Orang rendah hati akan suka mengorbankan diri demi
membahagiakan orang lain. Hidupnya
seperti lilin, orang lain dia dia beri cahaya supaya terang, sementara dirinya
sendiri meleleh hancur. Orang banyak menyukainya sebab orang rendah hati bisa
dengan mudahnya mereka suruh-suruh. Tentu saja atasan lebih suka karyawan yang
rendah hati, sebab karyawan semacam ini takkan berani melawan meskipun pemimpin
salah.
Kalau dia seorang ayah, tentu saja anak-anak akan
menyukainya, sebab si ayah akan membadut menghinakan di depan anaknya, sehingga
si anak bisa dengan seenaknya memperlakukan si ayah tanpa sopan santun. Jika
dia seorang ibu, juga pasti akan disukai anaknya, sebab si anak meresa nyaman
melakukan apapun sebab toh, keburukan apapun dia lakukan si ibu takkan sanggup
menegur. Meski pun usianya tua, si ibu akan merasa dirinya kurang, sementara
anaknya lebih cerdas, dan bisa saja lebih bijak dari dirinya.
Pemimpin rendah hati mudah sekali ditentang. Begitu mudah
kebijakannya dia dilawan, dan sama sekali pemimpin semacam ini tak akan
mempertahankan prinsipnya meskipun benar. Dirinya merasa, ilmunya masih terlalu
rendah, maka dia merasa malu untuk mempertahankan prinsip. Prinsipku bisa saja
salah, dan rakyatku kemungkinan besar benar.
Program yang ingin dia jalankan selalu kacau, sebab salah
satu ciri orang rendah hati adalah, mau mendengarkan kritikan orang. Baru juga
mulai mengerjakan, sudah datang orang mengkritik, menyalahkan, dan pemimpin itu
kembali lagi memulai dari awal. Katanya mendengar biasa memecahkan sebagian
masalah yang dihadapi, tapi kenyataannya, mendengar malah bisa menambah
masalah. Mendengarkan orang lain malah membuat program jadi kacau dan tujuan jadi
berantakan. Sebab yang bagus adalah tuli dari apapun pendapat orang, dan tak
usah pedulikan apa kata mereka. Ingat cerita seorang bapak yang mau menjual
keledai ke pasar bersama anaknya, karena terlalu banyak mendengar pendapat
orang, apapun yang dia lakukan jadi serba salah.
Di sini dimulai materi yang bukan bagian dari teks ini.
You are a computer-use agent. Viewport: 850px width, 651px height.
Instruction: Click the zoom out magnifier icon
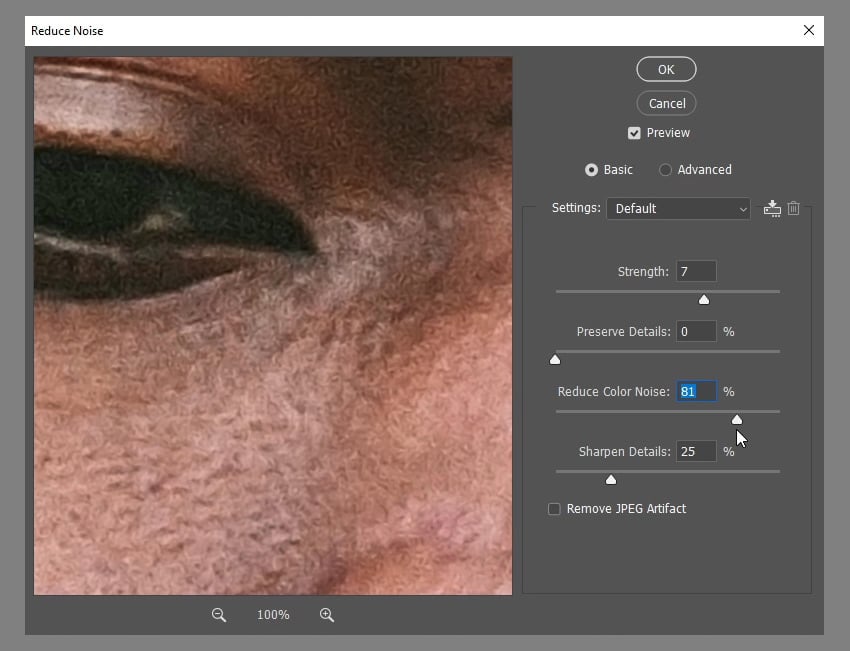pos(218,615)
Dalam musyawarah, pendapat seorang yang rendah hati seringkali
tenggelam dimakan malu. Waktu dia ulur dengan alasan mencari kesempatan yang
tepat. Orang teriak lantang menyampaikan aspirasi, dia lebih suka diam dulu
mempertimbangkan pendapat dirinya. Akhinya waktu habis, keputusan diambil
berdasarkan pendapat orang lain yang justru salah.
Kasihan sekali, dia selalu menjadi kambing hitam dalam
kelompok. Menu hariannya adalah disalahkan orang lain, sebab dialah
satu-satunya orang yang berani mengakui kesalahan, sementara orang lain egois
dan kuat dalam berargumen, tidak mau begitu saja disalahkan orang lain. Dia
terlalu peduli dengan perasaan orang lain, padahal dia tahu siapa yang salah,
namun salah itu dia sembunyikan, dan dirinya saja yang tampil mengaku salah.